Film The Architecture of Love: Menyadarkan Saya Untuk Terus Menulis


Film Indonesia, sekarang sudah semakin berkualitas. 

Itulah yang saya rasakan saat hari ini ke bioskop (07/05/2024). Terutama saat saya melihat  trailer film bergenre horor Indonesia. Beberapa treatment dan ceritanya tidak kalah seperti film horor-horor luar.

Namun kali ini saya tidak menonton film bergenre horor, melainkan menonton film romansa yang berjudul The Architecture of Love yang dimainkan oleh Nicholas Saputra dan Putri Marino sebagai pemeran utama.

Film ini diangkat dari novel Ika Natassa, salah satu novelis favorit saya juga. Bercerita mengenai seorang arsitek (River) dan seorang penulis (Raia) dari Jakarta yang bertemu di kota New York.

Raia seorang penulis novel yang novelnya di filmkan berjudul Rindu. Dimana di dalam Novel tersebut banyak terinspirasi dari sang suami yaitu Alam yang diperankan oleh Arifin Putra.

Sebuah pencapaian yang naik level bagi seorang penulis, ketika novelnya difilmkan sekaligus Raia sendirilah yang menulis sekenarionya. 

Namun sayang, karir seorang Raia tak semulus kisah cintanya. 

Tepat di hari launching film "Rindu", sang suami yang sakit izin pulan lebih dulu ternyata ke gap selingkuh dengan wanita lain yang menyebabkan rumah tangga mereka akhirnya hancur. Sejak kejadian tersebut Raia terkena Writer's block, ia tidak bisa menulis sama sekali.

Akhirnya Raia pergi ke New York untuk mencari inspirasi kembali dalam menulis. Disitu ia bertemu River seorang arsitek yang senang menggambar dan bercerita mengenai sejarah setiap gedung karena setiap gedung punya ceritanya.


Feed back tentang film ini

Visual untuk menggambarkan kota New York sebagai kota cinta selain Paris agak kurang tereksplor. 

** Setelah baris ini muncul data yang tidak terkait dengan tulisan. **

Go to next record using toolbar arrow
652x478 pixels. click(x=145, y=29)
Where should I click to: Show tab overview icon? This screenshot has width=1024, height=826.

Sinematik untuk menggambarkan kota New York sedikit kurang juga.

Sayang kan udah shoot jauh-jauh ke Amerika. Feel Amerika nya kurang terasa.

Kalau dari segi cerita, endingnya cukup ke tebak dan benar tenakan saya, siapa pria misterius yang suka kirim bunga ke Raia. 

Pelajaran yang sangat berharga yang bisa saya ambil dari film ini :

1. Jujur sama perasaan sendiri itu tidak apa-apa. Dari pada gak pernah berani untuk mengungkapkan.

2. Dalam hidup rasa cinta dan sakit hati itu sudah satu paket. Dalam hidup akan selalu ada positif dan negatif tinggal kita aja punya nyali atau tidak.

3. Teruslah menulis, sebagai blogger yang pernah jadi writer di media online. Ini saya merasa di sadarkan. Writer block itu pilihan, kita mau coba nulis lagi atau pause.  Kalau pause kitq gak akan bakal jadi apa-apa.

Sedangkan untuk menulis sesuai mood atau suasana hati, ini saya antara setuju dan tidak. Saat mood lagi bagus memang membantu kita membuat tulisan itu mengalir.

Tapi apa mau ? Kita harus selalu nunggu mood, maka kitalah yang harus atur mood dan membangun mood kita sendiri. Apapun pekerjaannya mood itu bisa kita atur dan ciptakan. 

Karena orang lain gak akan peduli dengan mood kita dan mereka tidak ada kewajiban untuk bertanggung jawab akan hal tersebut.